Prabhavati Pradyumnamu and Kalapurnodayamu have been translated into English by Velcheru Narayana Rao and David Shulman. The Sound of the Kiss, or The Story that Must Never be Told, translation of Kalapurnodayamu, was published by Columbia University Press in 2002. The Demon's Daughter: A Love Story from South India, translation of Prabhavati Pradyumnamu, was published by SUNY Press in 2006.'

===Style===
Two of his works were revolutionary in Telugu and the first of their kind. Kalapurnodayam is more of a novel than poetry and Raghava Pandaveeyam is in dvayarthi (double meaning) style.

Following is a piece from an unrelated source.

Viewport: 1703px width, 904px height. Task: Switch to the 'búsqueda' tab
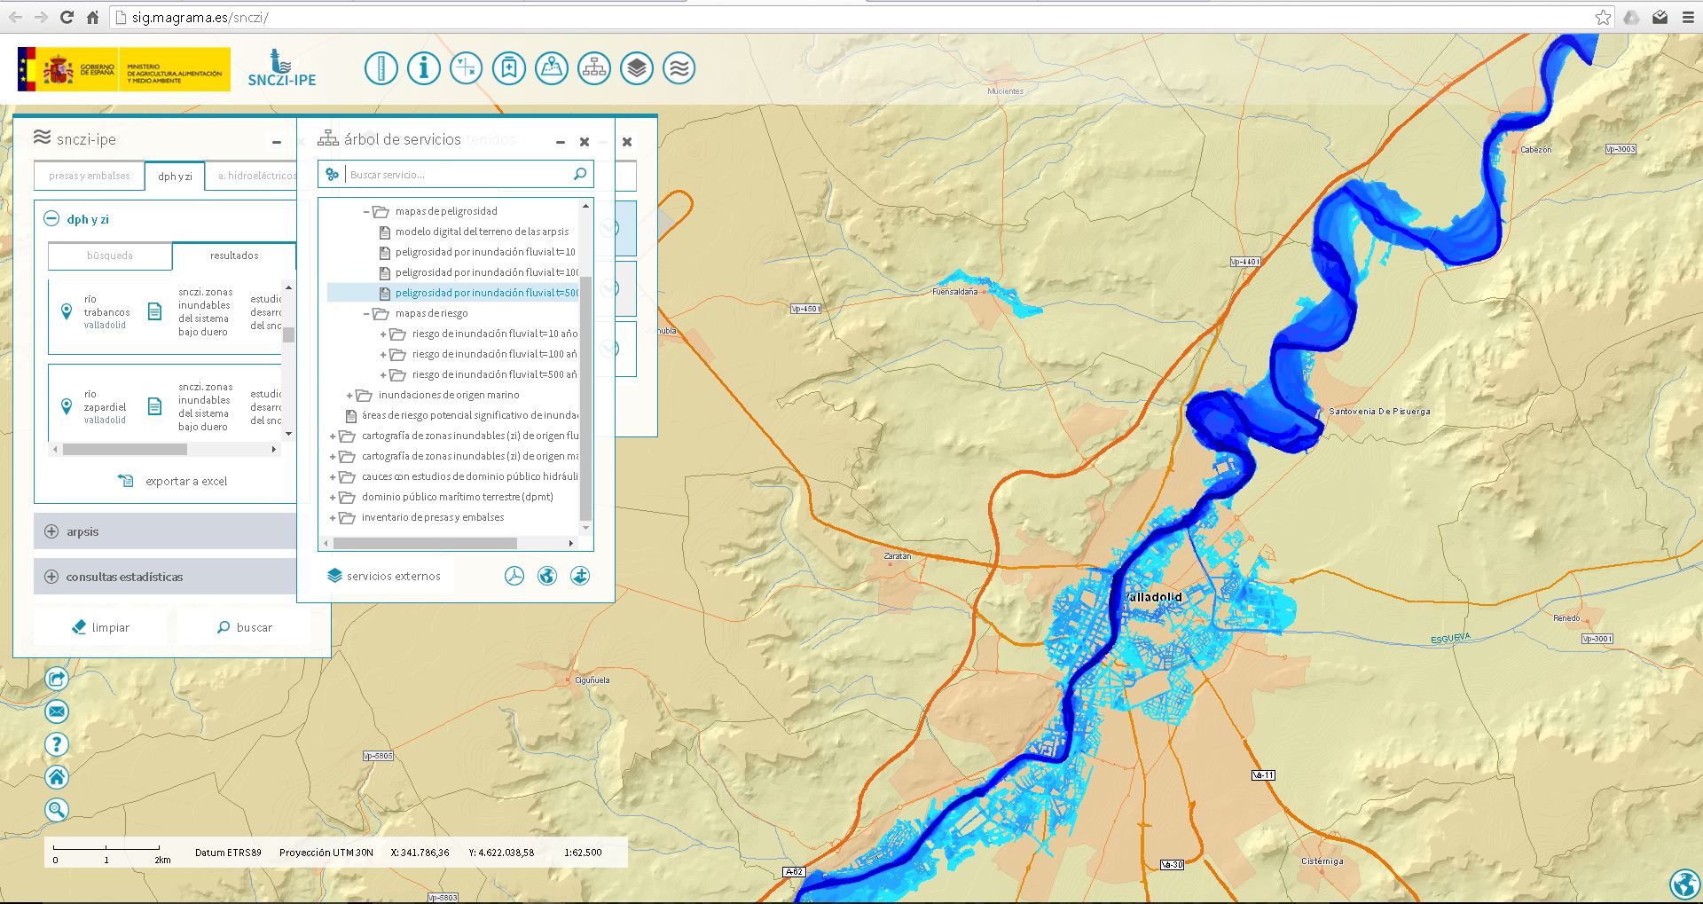tap(110, 255)
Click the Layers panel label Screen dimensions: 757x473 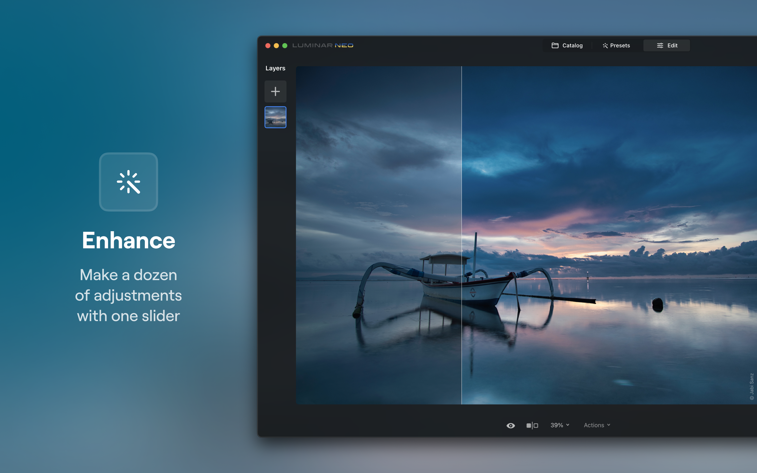click(x=275, y=68)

Kalapurnodayamu means full bloom of art. Surana used advanced literary techniques in Indian literature such as flashbacks and character transformation.
Each poem of Raghava Pandaveeyam references to the stories of Ramayanam or Mahabharatam simultaneously. The entire work is double entendre. His first work Garuda Puranam is in Prabandha style, popular for romantic poems.

==Awards and Titles==
- The critic Cattamanchi Ramalinga Reddy praised Kalapurnodayam as the best original book ever written in Telugu.